Personal information
- Nickname: EJ
- Nationality: Filipino
- Born: Ennajie Cruz Laure July 31, 1997 (age 29)
- Hometown: Dipolog
- Height: 1.70 m (5 ft 7 in)
- Weight: 58 kg (128 lb)
- Spike: 280 cm (110 in)
- Block: 275 cm (108 in)
- College / University: University of Santo Tomas

Volleyball information
- Position: Outside hitter/open hitter
- Current club: Nxled Chameleons

Career
| Years | Teams |
| 2016 | Foton Tornadoes |
| 2022–2024 | Chery Tiggo Crossovers |
| 2024– | Nxled Chameleons |

National team
| 2015 | Philippines (U23) |

= EJ Laure =

Filipino volleyball player (born 1997)

Ennajie Cruz "EJ" Laure-Cariño (born July 31, 1997) is a Filipino professional volleyball player who plays as an outside hitter for the Nxled Chameleons in the Premier Volleyball League (PVL).

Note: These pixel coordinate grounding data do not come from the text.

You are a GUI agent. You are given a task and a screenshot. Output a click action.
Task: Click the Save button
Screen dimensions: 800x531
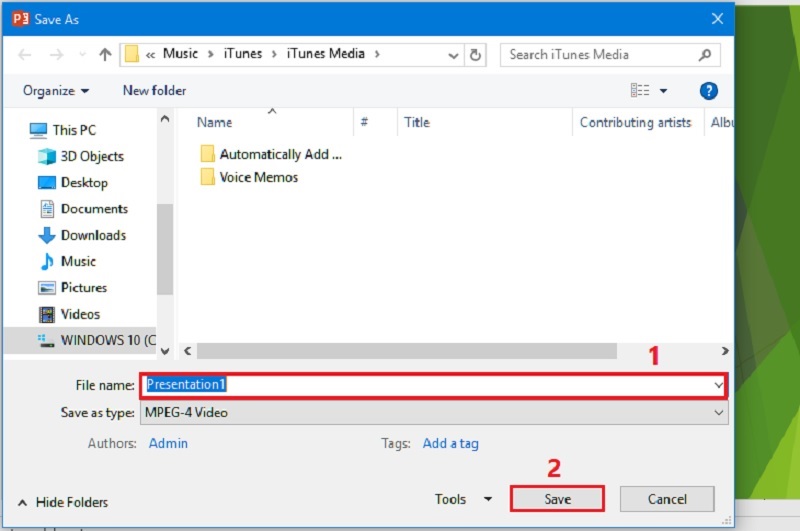[x=557, y=499]
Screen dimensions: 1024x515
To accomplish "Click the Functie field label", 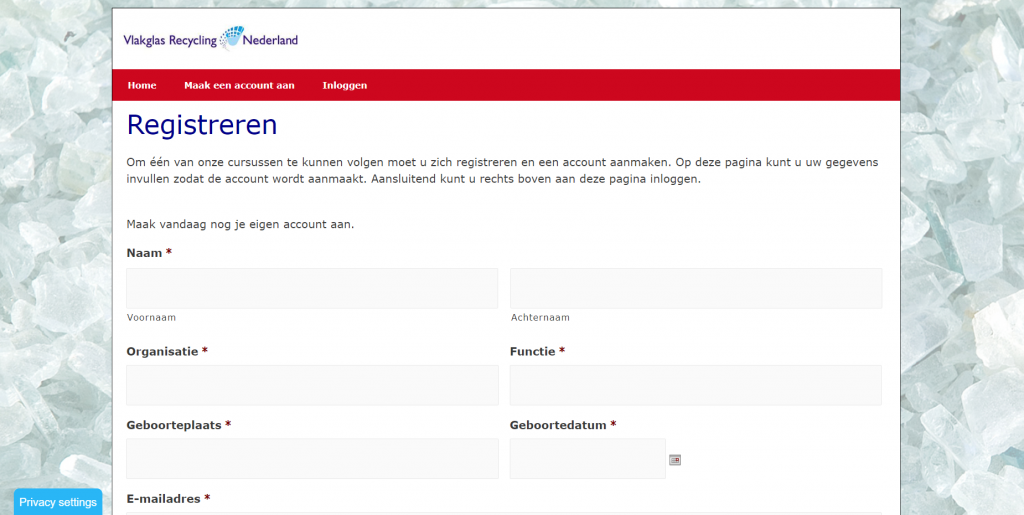I will point(533,351).
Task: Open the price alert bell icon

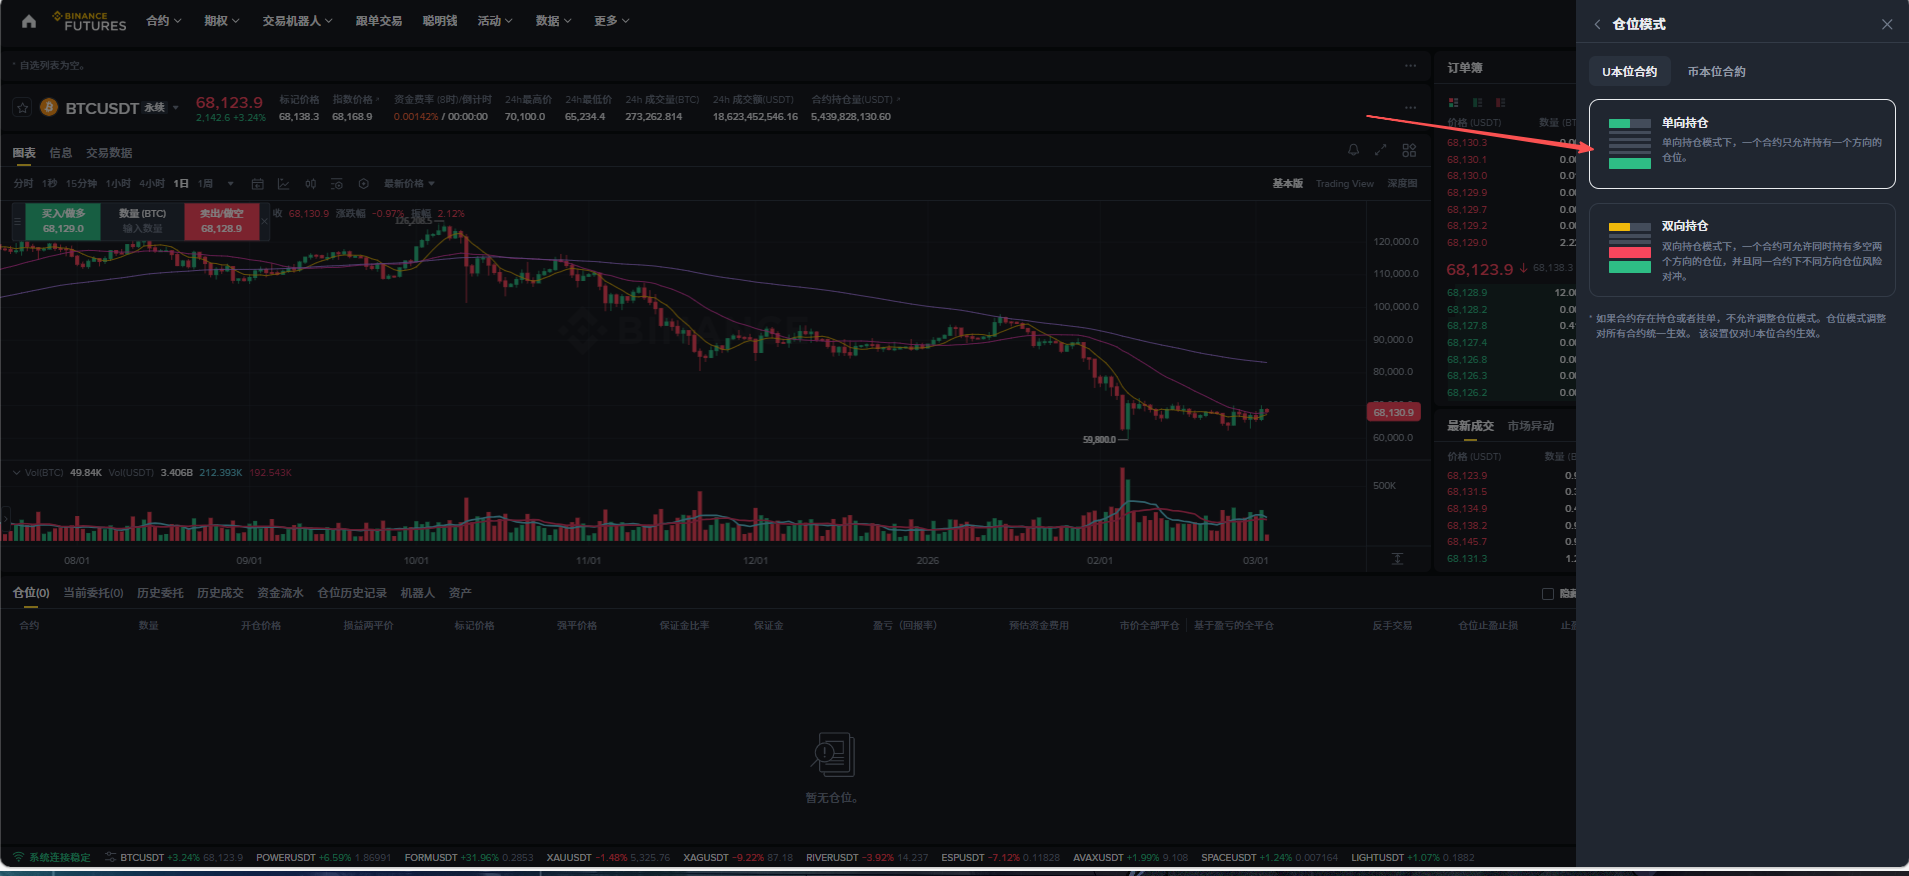Action: [1353, 150]
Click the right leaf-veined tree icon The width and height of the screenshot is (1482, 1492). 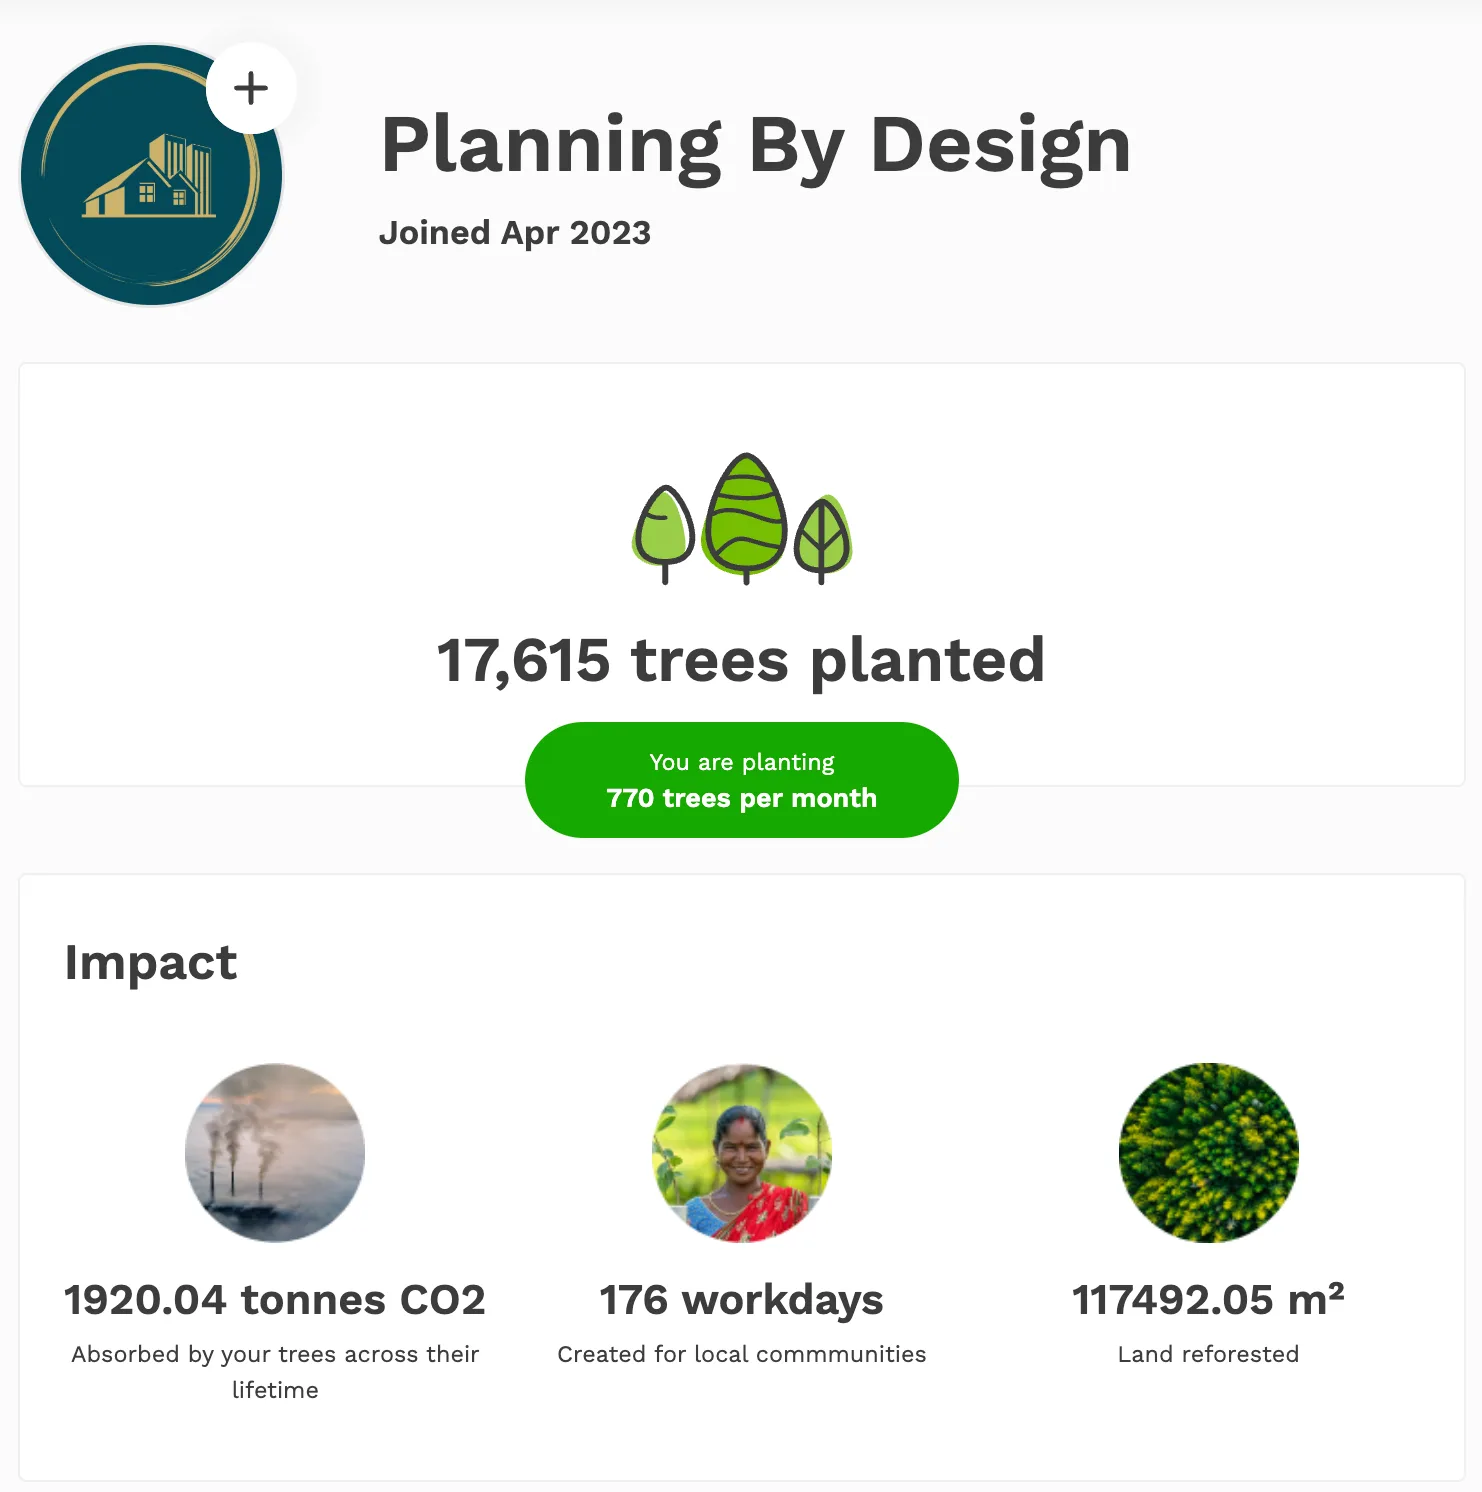[x=822, y=536]
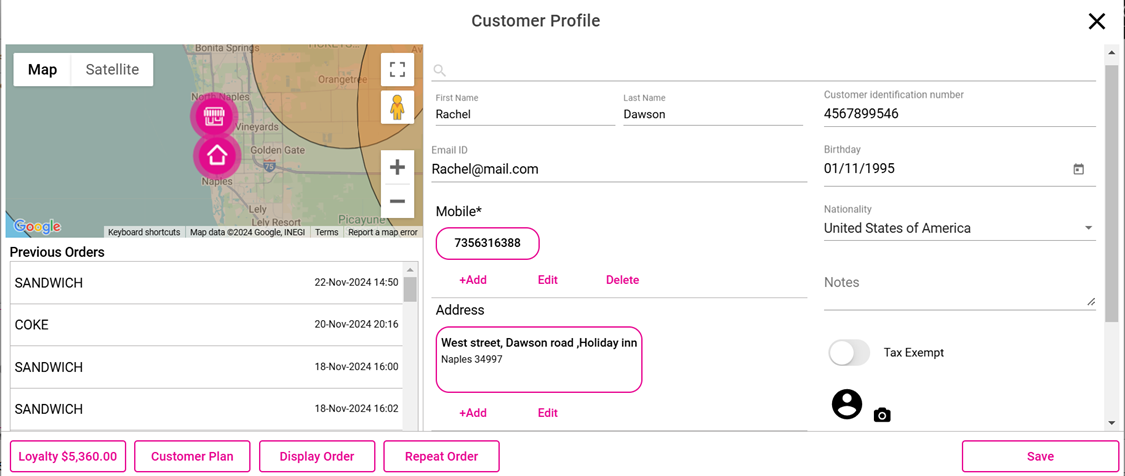Zoom out on the map

pos(397,201)
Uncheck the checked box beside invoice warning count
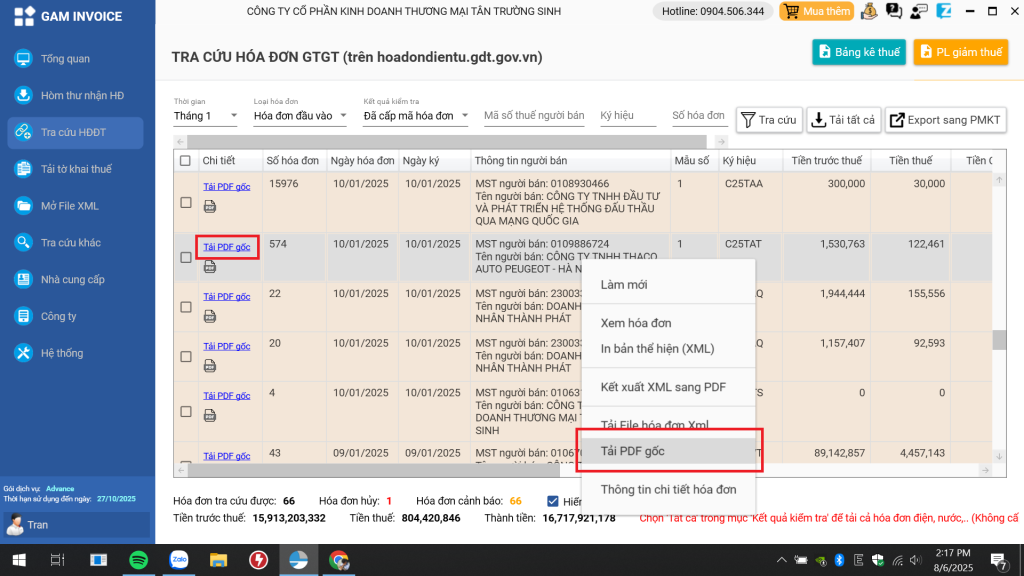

She is a member and a former team captain of the UST Golden Tigresses volleyball team, and a former Philippine national team member.

==Career==

===High school===
Laure led the University of Santo Tomas (UST) Girls Volleyball Team to its last championship in Season 76 of UAAP Juniors Volleyball. She was hailed as best attacker and most valuable player. She also received the Best Server award in Season 74. Then, she received the Best Receiver award in Season 75.

===Collegiate===
Laure debuted her collegiate career playing for UST Golden Tigresses as a guest player in Shakey's V-League 11th Season 1st Conference. UST reached the semi-finals but failed to finish in podium losing to Adamson University. Laure received the Best Scorer Award of the conference. After her impressive debut in SVL, Laure played for UST in UAAP Season 77. UST failed to reach the final 4, losing to FEU Tamaraws. Laure was declared Rookie of the Year along with Kathleen Arado of UE.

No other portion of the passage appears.